### EXCERPT PROVIDED:
┌────────

We are already seeing the very real consequences of underfunding. In north-east Nigeria, at least 300,000 people are without food assistance and livelihoods support tonight due to funding shortages. In Yemen, lack of funds means that only 3.3 million people out of 17 million in need are receiving full assistance tonight.
Third, we must support the efforts of humanitarian and development actors as they operationalize the New Way of Working. For donors, this means providing more flexible and risk-tolerant funding for development programmes to be implemented in fragile and conflict-affected areas, and more multi-year funding for humanitarian assistance to maximize impact and build resilience in protracted contexts. For the United Nations and our partners, this means we must break down silos within and across organizations and think creatively of how to provide medium-term assistance to reduce vulnerability and impoverishment, even in areas with ongoing conflict. We need to look at new ways of sharing data and conducting joint analysis, and of reaching the most vulnerable first, within the broader framework of the Sustainable Development Goals. We must focus on the programmes that can pull people back from the brink of famine – our internal process changes are important, but they are meaningless unless they deliver measurable improvements in health, nutrition, and livelihoods. And take people back up the scale away from famine and the threat of famine by reducing needs and vulnerabilities.
Lastly, it is essential that the international community does all it can to end conflict. The crises in each of these four countries, even if exacerbated by drought, are primarily man-made and they are all preventable. The severity of needs stems from armed conflict and there is a direct correlation between food scarcity and protection risks, particularly in situations of displacement. Without an end to conflict, the suffering will continue. And of course in Yemen, there is no drought – it is all deliberately man-made.
The assistance that Governments and aid agencies are delivering on the ground is making a real difference. We are reaching nearly 10 million people each month, but the risk of famine does remain acute. Twenty million people remain at risk, and 10 million more could join them without sufficient funding and improved access. Pockets of famine-like conditions have been identified in Borno and Adamawa states in north-east Nigeria.

└────────

### WORK INSTRUCTION:
Update the excerpt on famine and humanitarian funding from "We are already" to "full assistance tonight.", putting "today" wherever "tonight" appears.

### GIVEN INFORMATION:
┌────────

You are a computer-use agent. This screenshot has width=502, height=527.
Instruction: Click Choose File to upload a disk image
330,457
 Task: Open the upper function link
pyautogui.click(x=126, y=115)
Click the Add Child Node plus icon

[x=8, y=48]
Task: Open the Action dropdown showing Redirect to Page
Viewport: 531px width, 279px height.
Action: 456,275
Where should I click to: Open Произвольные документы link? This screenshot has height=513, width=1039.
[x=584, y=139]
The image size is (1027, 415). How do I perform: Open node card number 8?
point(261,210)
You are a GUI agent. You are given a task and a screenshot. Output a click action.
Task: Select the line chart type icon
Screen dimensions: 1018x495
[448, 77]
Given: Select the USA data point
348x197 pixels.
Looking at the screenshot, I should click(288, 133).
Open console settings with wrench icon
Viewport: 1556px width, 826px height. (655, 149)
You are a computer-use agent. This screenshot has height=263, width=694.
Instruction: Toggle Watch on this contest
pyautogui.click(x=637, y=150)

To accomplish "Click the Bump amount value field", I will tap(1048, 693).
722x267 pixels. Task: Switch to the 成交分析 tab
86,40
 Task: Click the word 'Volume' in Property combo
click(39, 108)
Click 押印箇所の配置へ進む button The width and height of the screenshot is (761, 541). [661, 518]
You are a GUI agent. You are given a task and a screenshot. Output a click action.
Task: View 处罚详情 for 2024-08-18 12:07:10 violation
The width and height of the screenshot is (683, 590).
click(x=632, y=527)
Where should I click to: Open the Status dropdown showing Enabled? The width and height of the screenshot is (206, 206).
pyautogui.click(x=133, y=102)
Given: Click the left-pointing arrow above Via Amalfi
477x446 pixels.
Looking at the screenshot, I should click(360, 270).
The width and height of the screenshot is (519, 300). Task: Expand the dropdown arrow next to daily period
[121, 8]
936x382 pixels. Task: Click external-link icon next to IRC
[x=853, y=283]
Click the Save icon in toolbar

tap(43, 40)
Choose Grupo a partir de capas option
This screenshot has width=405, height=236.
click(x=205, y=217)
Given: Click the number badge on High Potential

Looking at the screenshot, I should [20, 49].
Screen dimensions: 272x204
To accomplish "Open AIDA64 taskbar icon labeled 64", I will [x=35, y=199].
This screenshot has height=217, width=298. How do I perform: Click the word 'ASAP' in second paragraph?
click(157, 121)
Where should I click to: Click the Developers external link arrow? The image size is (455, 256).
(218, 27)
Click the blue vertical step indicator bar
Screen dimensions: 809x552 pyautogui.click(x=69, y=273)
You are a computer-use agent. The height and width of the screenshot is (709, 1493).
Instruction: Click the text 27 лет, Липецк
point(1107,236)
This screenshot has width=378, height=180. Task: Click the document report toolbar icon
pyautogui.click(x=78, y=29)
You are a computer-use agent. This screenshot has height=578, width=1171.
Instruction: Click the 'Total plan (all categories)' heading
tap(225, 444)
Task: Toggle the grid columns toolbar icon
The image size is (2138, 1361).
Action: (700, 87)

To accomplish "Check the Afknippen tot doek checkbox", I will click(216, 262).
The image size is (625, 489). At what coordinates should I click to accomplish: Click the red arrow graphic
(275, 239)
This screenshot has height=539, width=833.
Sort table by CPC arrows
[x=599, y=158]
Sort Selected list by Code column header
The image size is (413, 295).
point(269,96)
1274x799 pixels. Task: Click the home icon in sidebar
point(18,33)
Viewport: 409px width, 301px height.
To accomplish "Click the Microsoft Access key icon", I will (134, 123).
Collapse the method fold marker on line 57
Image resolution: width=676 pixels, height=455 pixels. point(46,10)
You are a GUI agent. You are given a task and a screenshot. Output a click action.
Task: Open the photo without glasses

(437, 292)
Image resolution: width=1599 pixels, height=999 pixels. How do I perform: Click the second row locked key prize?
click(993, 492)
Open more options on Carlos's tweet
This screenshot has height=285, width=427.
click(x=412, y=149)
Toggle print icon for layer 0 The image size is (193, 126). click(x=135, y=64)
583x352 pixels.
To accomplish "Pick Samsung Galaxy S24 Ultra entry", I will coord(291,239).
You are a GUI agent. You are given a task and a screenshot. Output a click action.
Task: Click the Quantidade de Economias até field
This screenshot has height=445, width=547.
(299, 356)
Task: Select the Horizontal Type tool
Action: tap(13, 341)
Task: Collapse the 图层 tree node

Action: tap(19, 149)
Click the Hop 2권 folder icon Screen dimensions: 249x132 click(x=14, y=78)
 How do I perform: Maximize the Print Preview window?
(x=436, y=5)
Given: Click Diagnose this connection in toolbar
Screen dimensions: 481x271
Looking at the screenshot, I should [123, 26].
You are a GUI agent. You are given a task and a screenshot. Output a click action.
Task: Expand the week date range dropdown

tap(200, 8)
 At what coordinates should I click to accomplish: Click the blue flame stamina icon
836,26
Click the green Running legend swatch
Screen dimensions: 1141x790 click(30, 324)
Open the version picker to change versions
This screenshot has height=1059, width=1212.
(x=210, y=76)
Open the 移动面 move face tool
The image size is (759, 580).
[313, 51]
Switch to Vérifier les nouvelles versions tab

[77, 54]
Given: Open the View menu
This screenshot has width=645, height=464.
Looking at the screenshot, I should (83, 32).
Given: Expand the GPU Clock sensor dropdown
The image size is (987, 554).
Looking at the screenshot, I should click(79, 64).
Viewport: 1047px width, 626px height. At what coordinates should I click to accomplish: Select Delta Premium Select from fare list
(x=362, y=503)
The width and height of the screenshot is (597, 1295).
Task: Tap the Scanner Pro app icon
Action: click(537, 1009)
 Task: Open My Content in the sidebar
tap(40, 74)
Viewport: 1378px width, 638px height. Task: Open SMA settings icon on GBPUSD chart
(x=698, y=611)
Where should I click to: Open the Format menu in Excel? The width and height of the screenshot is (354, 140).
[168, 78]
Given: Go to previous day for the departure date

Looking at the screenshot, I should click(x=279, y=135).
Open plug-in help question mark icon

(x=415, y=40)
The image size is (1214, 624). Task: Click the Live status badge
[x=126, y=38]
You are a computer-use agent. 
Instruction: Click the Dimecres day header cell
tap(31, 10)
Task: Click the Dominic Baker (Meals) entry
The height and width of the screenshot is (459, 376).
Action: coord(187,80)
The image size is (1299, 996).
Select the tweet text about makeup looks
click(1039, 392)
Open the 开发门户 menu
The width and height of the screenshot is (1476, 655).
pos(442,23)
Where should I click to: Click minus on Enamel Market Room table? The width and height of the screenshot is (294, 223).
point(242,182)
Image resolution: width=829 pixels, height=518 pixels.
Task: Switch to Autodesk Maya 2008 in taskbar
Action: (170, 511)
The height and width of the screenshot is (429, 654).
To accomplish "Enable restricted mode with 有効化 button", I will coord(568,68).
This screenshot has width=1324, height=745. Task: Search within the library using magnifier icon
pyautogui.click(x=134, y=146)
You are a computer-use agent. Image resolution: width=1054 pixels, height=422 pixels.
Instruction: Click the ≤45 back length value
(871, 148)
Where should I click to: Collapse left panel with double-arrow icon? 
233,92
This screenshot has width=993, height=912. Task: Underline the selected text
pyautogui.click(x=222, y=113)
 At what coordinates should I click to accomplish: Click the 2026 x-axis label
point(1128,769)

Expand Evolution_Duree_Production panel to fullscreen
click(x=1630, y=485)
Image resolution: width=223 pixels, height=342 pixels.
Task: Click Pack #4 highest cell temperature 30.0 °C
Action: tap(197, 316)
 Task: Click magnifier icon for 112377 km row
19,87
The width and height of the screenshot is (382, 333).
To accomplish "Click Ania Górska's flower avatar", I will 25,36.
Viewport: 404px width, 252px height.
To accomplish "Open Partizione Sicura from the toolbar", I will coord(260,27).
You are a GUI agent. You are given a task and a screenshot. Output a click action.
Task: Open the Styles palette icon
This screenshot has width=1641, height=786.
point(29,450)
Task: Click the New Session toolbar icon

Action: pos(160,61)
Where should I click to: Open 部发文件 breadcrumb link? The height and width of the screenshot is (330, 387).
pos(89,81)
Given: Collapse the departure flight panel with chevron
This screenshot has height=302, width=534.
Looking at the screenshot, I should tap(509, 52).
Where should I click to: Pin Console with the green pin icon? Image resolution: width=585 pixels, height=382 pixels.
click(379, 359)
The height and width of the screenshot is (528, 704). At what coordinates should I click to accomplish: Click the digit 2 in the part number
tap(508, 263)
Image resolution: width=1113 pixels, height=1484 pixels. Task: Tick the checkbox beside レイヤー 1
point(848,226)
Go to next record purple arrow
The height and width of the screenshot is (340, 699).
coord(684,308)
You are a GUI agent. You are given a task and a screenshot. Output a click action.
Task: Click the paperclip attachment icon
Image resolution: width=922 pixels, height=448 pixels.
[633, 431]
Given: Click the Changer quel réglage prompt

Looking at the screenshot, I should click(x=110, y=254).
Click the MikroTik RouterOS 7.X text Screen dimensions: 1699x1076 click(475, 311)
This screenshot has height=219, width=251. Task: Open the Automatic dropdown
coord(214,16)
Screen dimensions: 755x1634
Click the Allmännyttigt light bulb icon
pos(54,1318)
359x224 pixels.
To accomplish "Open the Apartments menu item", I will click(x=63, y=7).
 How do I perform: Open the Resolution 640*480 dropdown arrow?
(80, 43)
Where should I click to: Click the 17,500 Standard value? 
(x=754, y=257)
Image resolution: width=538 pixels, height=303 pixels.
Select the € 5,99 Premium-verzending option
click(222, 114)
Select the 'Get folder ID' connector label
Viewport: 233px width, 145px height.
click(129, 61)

└────────

### RESPONSE BOX:
We are already seeing the very real consequences of underfunding. In north-east Nigeria, at least 300,000 people are without food assistance and livelihoods support today due to funding shortages. In Yemen, lack of funds means that only 3.3 million people out of 17 million in need are receiving full assistance today.